**About this exercise**. Read the lines below. Copy out any that hold the string "Open".

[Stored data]
----

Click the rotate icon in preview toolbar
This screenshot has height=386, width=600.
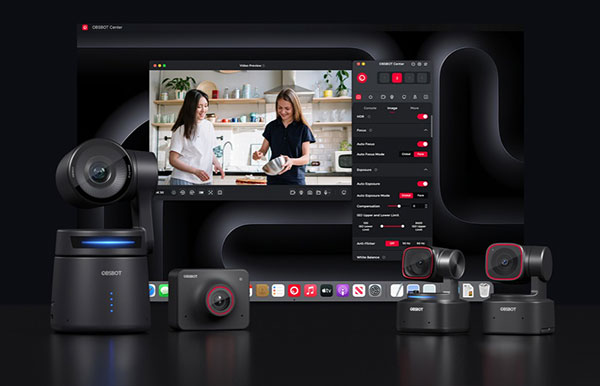183,192
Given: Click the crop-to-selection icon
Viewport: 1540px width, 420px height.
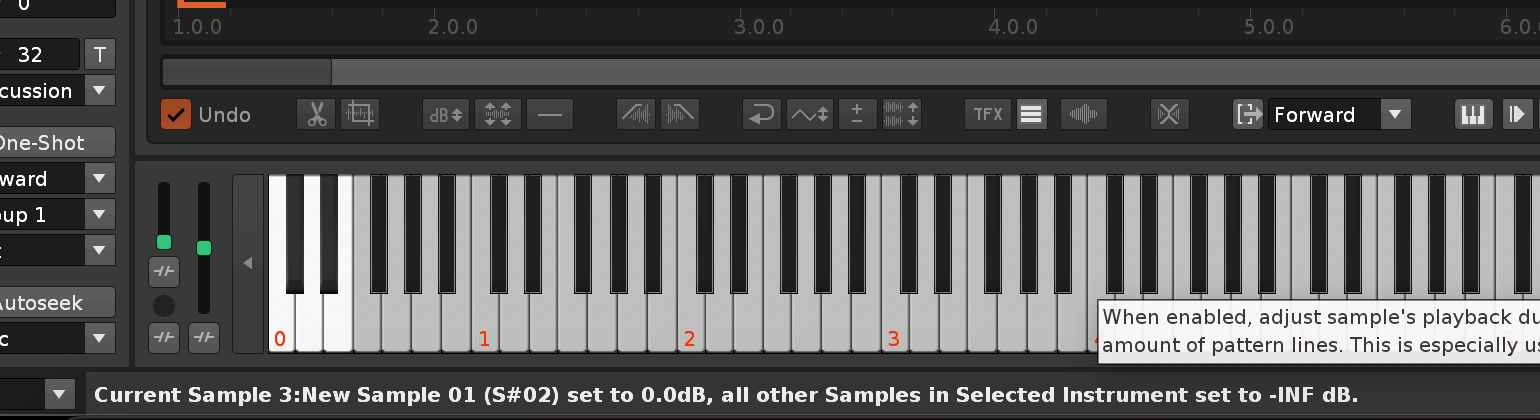Looking at the screenshot, I should (360, 115).
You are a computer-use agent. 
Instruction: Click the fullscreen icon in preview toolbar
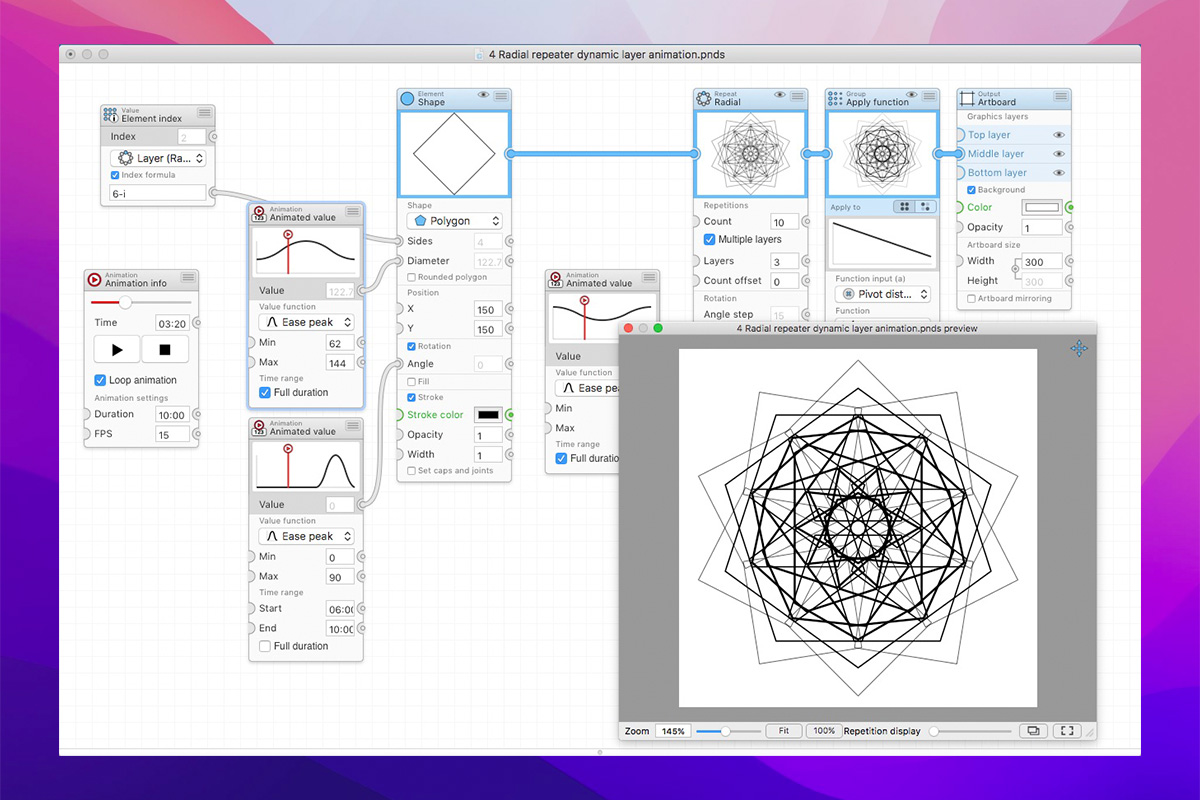tap(1067, 731)
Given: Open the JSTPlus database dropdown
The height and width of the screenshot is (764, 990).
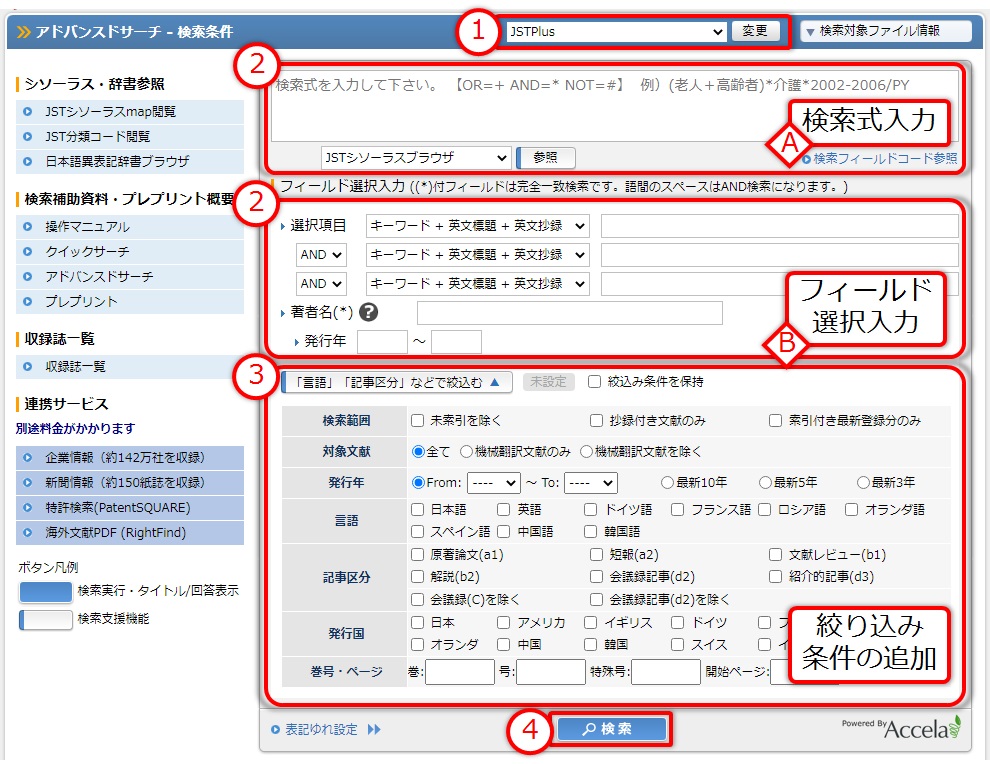Looking at the screenshot, I should pyautogui.click(x=615, y=31).
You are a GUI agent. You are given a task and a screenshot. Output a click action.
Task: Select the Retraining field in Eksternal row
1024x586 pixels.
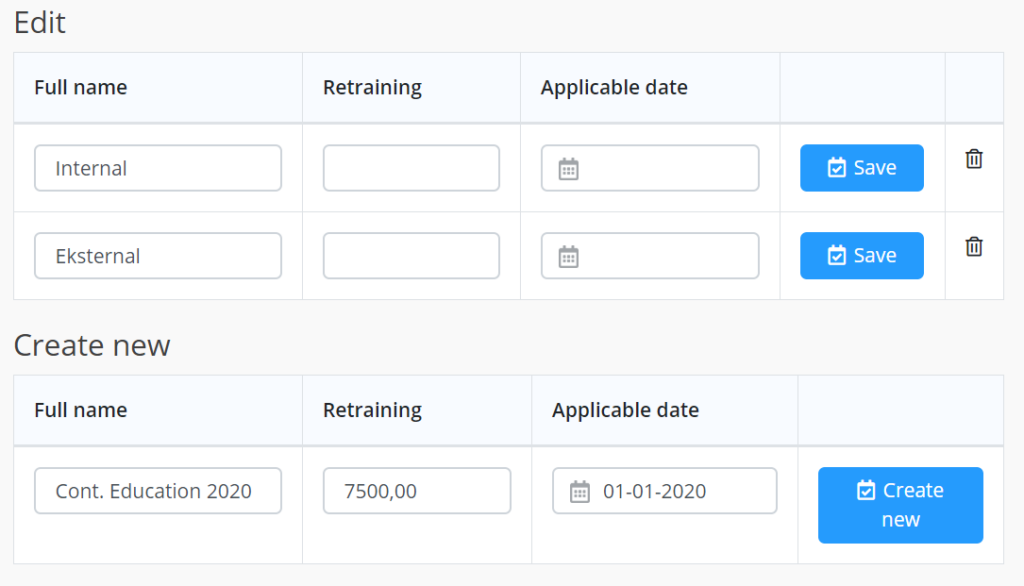(x=411, y=255)
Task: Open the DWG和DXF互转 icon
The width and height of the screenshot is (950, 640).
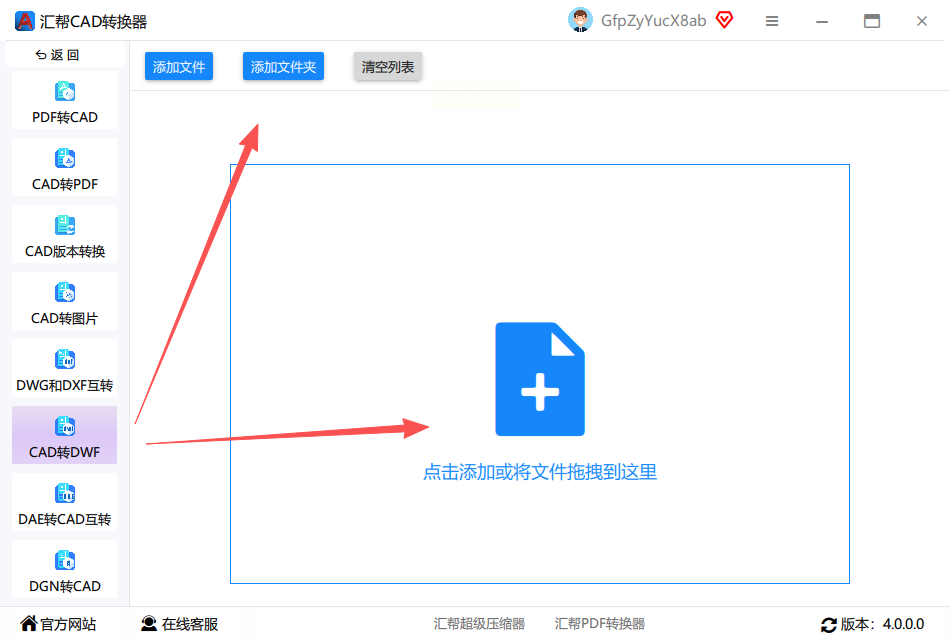Action: click(x=65, y=359)
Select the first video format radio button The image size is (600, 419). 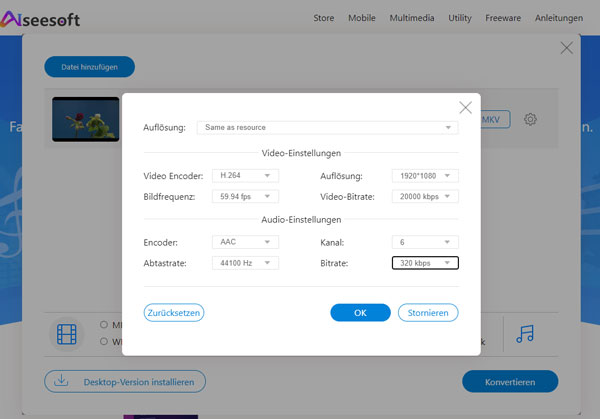coord(104,325)
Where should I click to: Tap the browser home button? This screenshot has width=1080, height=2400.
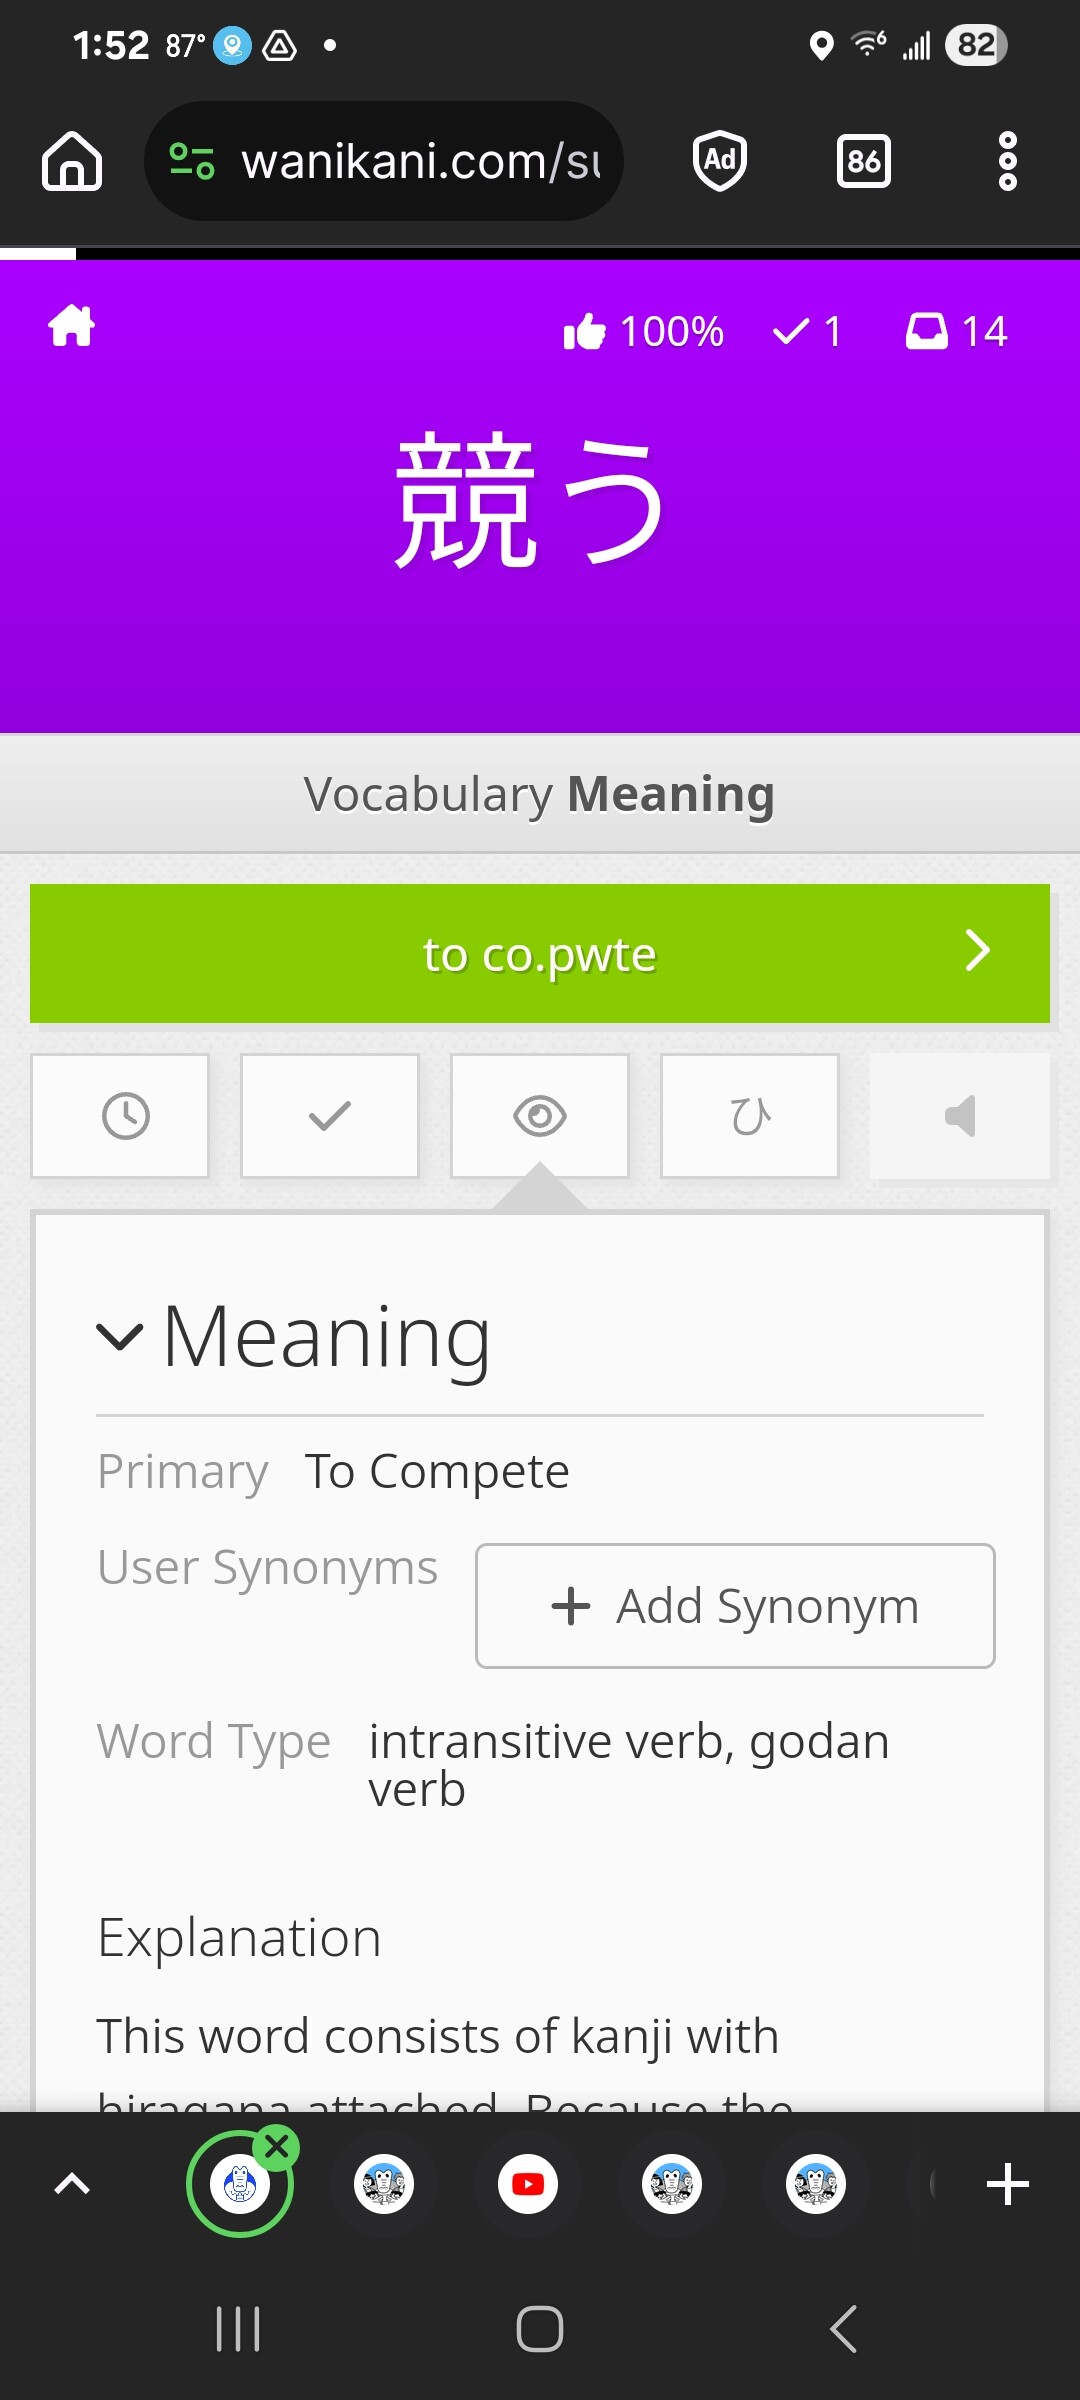point(72,161)
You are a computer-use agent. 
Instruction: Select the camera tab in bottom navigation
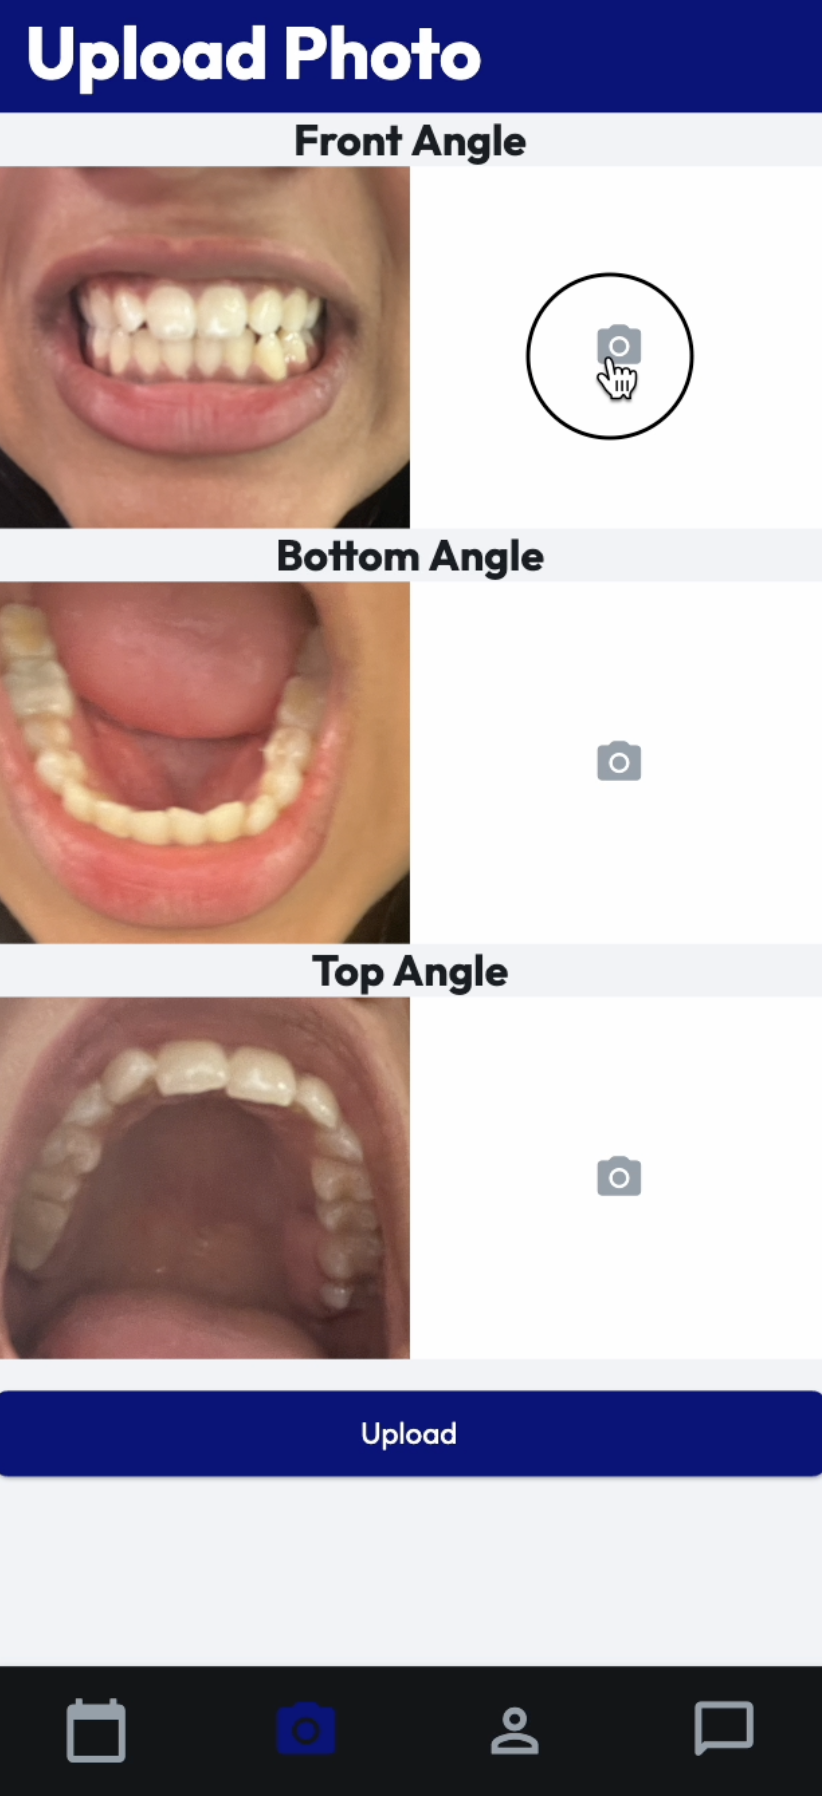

----

**Task solution**.
Given: Open the JSTPlus database dropdown
Task: Open the DWG和DXF互转 icon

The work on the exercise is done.